» **What to work on**: Give the listing again in full, exactly as it appears.

» **The data**:
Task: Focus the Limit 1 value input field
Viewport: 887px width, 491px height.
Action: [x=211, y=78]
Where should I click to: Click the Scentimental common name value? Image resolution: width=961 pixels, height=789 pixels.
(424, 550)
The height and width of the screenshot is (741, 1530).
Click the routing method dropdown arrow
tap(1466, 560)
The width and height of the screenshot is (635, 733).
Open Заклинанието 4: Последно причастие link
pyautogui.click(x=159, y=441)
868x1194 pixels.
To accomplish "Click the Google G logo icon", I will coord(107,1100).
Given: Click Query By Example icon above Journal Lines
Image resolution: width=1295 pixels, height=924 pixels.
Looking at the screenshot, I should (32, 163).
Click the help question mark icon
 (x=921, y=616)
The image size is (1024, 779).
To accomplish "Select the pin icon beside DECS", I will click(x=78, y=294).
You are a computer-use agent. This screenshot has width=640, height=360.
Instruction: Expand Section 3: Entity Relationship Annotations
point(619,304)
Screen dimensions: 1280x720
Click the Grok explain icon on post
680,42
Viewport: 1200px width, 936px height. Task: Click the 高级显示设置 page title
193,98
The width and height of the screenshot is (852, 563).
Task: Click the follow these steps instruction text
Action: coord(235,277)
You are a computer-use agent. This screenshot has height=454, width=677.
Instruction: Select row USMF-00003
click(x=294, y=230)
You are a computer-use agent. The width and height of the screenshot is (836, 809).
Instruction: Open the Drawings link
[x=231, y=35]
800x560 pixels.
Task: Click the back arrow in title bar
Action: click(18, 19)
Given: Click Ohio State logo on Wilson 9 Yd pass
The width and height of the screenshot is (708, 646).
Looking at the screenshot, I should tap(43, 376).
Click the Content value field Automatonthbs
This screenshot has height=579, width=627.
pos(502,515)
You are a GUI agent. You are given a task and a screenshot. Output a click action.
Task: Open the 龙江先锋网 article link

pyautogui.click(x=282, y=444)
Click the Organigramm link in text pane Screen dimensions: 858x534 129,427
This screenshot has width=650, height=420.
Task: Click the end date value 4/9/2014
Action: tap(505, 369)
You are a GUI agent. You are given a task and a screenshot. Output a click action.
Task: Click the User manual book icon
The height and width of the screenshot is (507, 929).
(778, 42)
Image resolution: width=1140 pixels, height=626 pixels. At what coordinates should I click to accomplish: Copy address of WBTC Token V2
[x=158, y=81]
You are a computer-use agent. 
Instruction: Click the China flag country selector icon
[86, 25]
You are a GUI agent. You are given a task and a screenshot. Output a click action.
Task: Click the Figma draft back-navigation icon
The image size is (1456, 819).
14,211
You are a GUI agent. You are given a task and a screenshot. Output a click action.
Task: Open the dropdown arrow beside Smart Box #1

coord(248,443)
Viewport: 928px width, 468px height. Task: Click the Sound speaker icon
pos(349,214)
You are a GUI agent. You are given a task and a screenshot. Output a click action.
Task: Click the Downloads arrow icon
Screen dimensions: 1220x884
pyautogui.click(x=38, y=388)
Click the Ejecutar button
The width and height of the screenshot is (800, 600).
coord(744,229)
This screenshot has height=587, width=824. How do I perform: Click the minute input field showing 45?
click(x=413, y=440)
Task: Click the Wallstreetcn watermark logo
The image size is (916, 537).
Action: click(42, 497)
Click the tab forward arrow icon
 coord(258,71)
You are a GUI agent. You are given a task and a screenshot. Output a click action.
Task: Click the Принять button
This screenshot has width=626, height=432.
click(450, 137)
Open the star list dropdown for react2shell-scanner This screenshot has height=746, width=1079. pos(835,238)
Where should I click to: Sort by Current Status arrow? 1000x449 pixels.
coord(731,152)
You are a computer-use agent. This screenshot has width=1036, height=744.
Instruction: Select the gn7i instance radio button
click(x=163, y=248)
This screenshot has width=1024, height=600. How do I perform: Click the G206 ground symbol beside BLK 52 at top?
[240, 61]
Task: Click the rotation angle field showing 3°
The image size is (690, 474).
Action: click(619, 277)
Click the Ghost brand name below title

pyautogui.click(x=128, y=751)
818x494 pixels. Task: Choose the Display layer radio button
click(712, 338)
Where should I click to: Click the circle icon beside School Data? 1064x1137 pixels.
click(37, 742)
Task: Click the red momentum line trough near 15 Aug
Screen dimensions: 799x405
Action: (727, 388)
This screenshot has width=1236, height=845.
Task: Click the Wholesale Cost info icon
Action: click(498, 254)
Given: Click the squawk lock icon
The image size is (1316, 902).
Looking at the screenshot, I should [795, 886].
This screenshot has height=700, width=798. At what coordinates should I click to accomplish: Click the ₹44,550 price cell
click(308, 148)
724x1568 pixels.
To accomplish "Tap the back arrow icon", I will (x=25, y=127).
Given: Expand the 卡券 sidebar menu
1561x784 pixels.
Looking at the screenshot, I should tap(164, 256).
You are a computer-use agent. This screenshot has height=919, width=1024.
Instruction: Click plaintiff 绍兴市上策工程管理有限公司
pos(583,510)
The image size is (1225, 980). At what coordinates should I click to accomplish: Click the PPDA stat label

» **Solution to the problem**:
Task: Focus the Limit 1 value input field
Viewport: 887px width, 491px height.
Action: [x=211, y=78]
Where should I click to: Click the Scentimental common name value? Image resolution: width=961 pixels, height=789 pixels.
(424, 550)
The height and width of the screenshot is (741, 1530).
Click the routing method dropdown arrow
tap(1466, 560)
The width and height of the screenshot is (635, 733).
Open Заклинанието 4: Последно причастие link
pyautogui.click(x=159, y=441)
868x1194 pixels.
To accomplish "Click the Google G logo icon", I will coord(107,1100).
Given: Click Query By Example icon above Journal Lines
Image resolution: width=1295 pixels, height=924 pixels.
Looking at the screenshot, I should (32, 163).
Click the help question mark icon
 (x=921, y=616)
The image size is (1024, 779).
To accomplish "Select the pin icon beside DECS", I will click(x=78, y=294).
You are a computer-use agent. This screenshot has width=640, height=360.
Instruction: Expand Section 3: Entity Relationship Annotations
point(619,304)
Screen dimensions: 1280x720
Click the Grok explain icon on post
680,42
Viewport: 1200px width, 936px height. Task: Click the 高级显示设置 page title
193,98
The width and height of the screenshot is (852, 563).
Task: Click the follow these steps instruction text
Action: coord(235,277)
You are a computer-use agent. This screenshot has height=454, width=677.
Instruction: Select row USMF-00003
click(x=294, y=230)
You are a computer-use agent. The width and height of the screenshot is (836, 809).
Instruction: Open the Drawings link
[x=231, y=35]
800x560 pixels.
Task: Click the back arrow in title bar
Action: click(18, 19)
Given: Click Ohio State logo on Wilson 9 Yd pass
The width and height of the screenshot is (708, 646).
Looking at the screenshot, I should tap(43, 376).
Click the Content value field Automatonthbs
This screenshot has height=579, width=627.
pos(502,515)
You are a GUI agent. You are given a task and a screenshot. Output a click action.
Task: Open the 龙江先锋网 article link

pyautogui.click(x=282, y=444)
Click the Organigramm link in text pane Screen dimensions: 858x534 129,427
This screenshot has width=650, height=420.
Task: Click the end date value 4/9/2014
Action: tap(505, 369)
You are a GUI agent. You are given a task and a screenshot. Output a click action.
Task: Click the User manual book icon
The height and width of the screenshot is (507, 929).
(778, 42)
Image resolution: width=1140 pixels, height=626 pixels. At what coordinates should I click to accomplish: Copy address of WBTC Token V2
[x=158, y=81]
You are a computer-use agent. 
Instruction: Click the China flag country selector icon
[86, 25]
You are a GUI agent. You are given a task and a screenshot. Output a click action.
Task: Click the Figma draft back-navigation icon
The image size is (1456, 819).
14,211
You are a GUI agent. You are given a task and a screenshot. Output a click action.
Task: Open the dropdown arrow beside Smart Box #1

coord(248,443)
Viewport: 928px width, 468px height. Task: Click the Sound speaker icon
pos(349,214)
You are a GUI agent. You are given a task and a screenshot. Output a click action.
Task: Click the Downloads arrow icon
Screen dimensions: 1220x884
pyautogui.click(x=38, y=388)
Click the Ejecutar button
The width and height of the screenshot is (800, 600).
coord(744,229)
This screenshot has height=587, width=824. How do I perform: Click the minute input field showing 45?
click(x=413, y=440)
Task: Click the Wallstreetcn watermark logo
The image size is (916, 537).
Action: click(42, 497)
Click the tab forward arrow icon
 coord(258,71)
You are a GUI agent. You are given a task and a screenshot. Output a click action.
Task: Click the Принять button
This screenshot has width=626, height=432.
click(450, 137)
Open the star list dropdown for react2shell-scanner This screenshot has height=746, width=1079. pos(835,238)
Where should I click to: Sort by Current Status arrow? 1000x449 pixels.
coord(731,152)
You are a computer-use agent. This screenshot has width=1036, height=744.
Instruction: Select the gn7i instance radio button
click(x=163, y=248)
This screenshot has width=1024, height=600. How do I perform: Click the G206 ground symbol beside BLK 52 at top?
[240, 61]
Task: Click the rotation angle field showing 3°
The image size is (690, 474).
Action: click(619, 277)
Click the Ghost brand name below title

pyautogui.click(x=128, y=751)
818x494 pixels. Task: Choose the Display layer radio button
click(712, 338)
Where should I click to: Click the circle icon beside School Data? 1064x1137 pixels.
click(37, 742)
Task: Click the red momentum line trough near 15 Aug
Screen dimensions: 799x405
Action: (727, 388)
This screenshot has width=1236, height=845.
Task: Click the Wholesale Cost info icon
Action: click(498, 254)
Given: Click the squawk lock icon
The image size is (1316, 902).
Looking at the screenshot, I should [795, 886].
This screenshot has height=700, width=798. At what coordinates should I click to accomplish: Click the ₹44,550 price cell
click(308, 148)
724x1568 pixels.
To accomplish "Tap the back arrow icon", I will (x=25, y=127).
Given: Expand the 卡券 sidebar menu
1561x784 pixels.
Looking at the screenshot, I should tap(164, 256).
You are a computer-use agent. This screenshot has height=919, width=1024.
Instruction: Click plaintiff 绍兴市上策工程管理有限公司
pos(583,510)
The image size is (1225, 980). At what coordinates should I click to accomplish: Click the PPDA stat label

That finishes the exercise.